Work to complete: Write out, word for word, only the lines from the one containing "[Brochettes de saumon" through the final line of the data.

[Stored data]
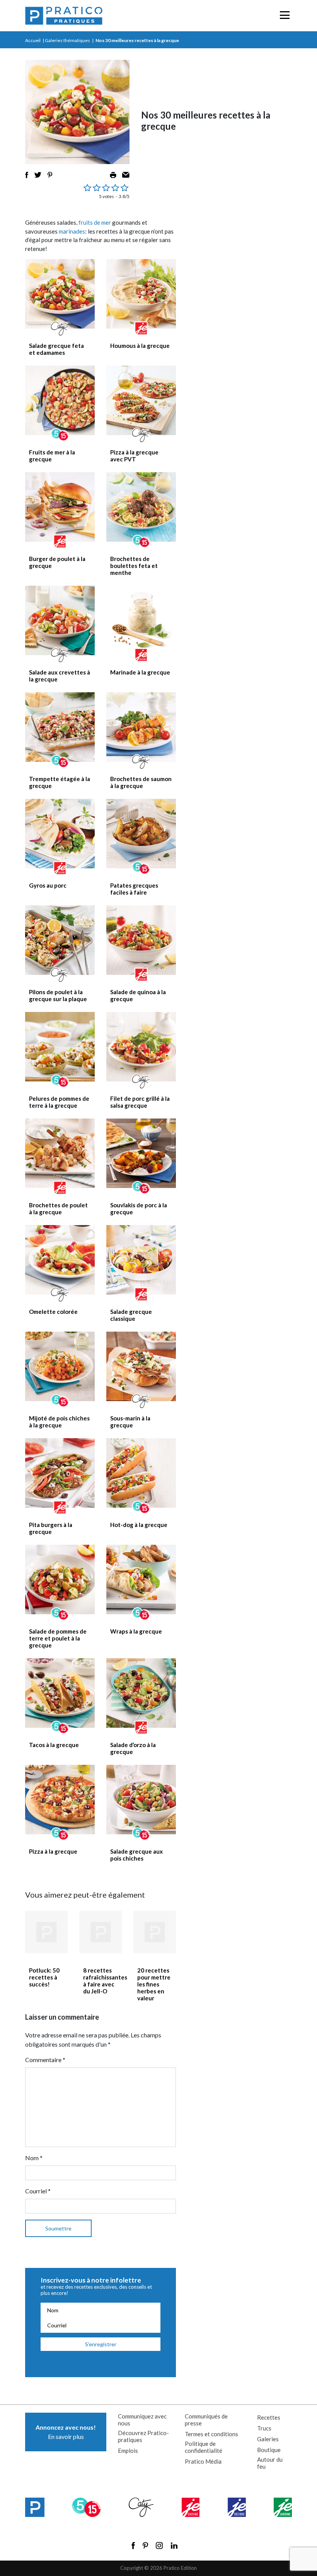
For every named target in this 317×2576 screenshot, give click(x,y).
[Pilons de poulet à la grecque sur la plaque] (60, 940)
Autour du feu (270, 2463)
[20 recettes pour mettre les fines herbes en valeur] (154, 1932)
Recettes (268, 2417)
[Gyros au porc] (60, 833)
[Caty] (141, 2507)
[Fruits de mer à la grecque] (60, 400)
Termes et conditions (211, 2433)
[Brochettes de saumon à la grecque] (141, 727)
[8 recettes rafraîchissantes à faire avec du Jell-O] (100, 1932)
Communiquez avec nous (142, 2420)
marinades (72, 231)
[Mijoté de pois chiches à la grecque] (60, 1366)
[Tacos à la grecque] (60, 1693)
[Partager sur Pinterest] (50, 175)
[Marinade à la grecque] (141, 620)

Solution to this task:
[Brochettes de saumon à la grecque] (141, 727)
[8 recettes rafraîchissantes à faire avec du Jell-O] (100, 1932)
Communiquez avec nous (142, 2420)
marinades (72, 231)
[Mijoté de pois chiches à la grecque] (60, 1366)
[Tacos à la grecque] (60, 1693)
[Partager sur Pinterest] (50, 175)
[Marinade à la grecque] (141, 620)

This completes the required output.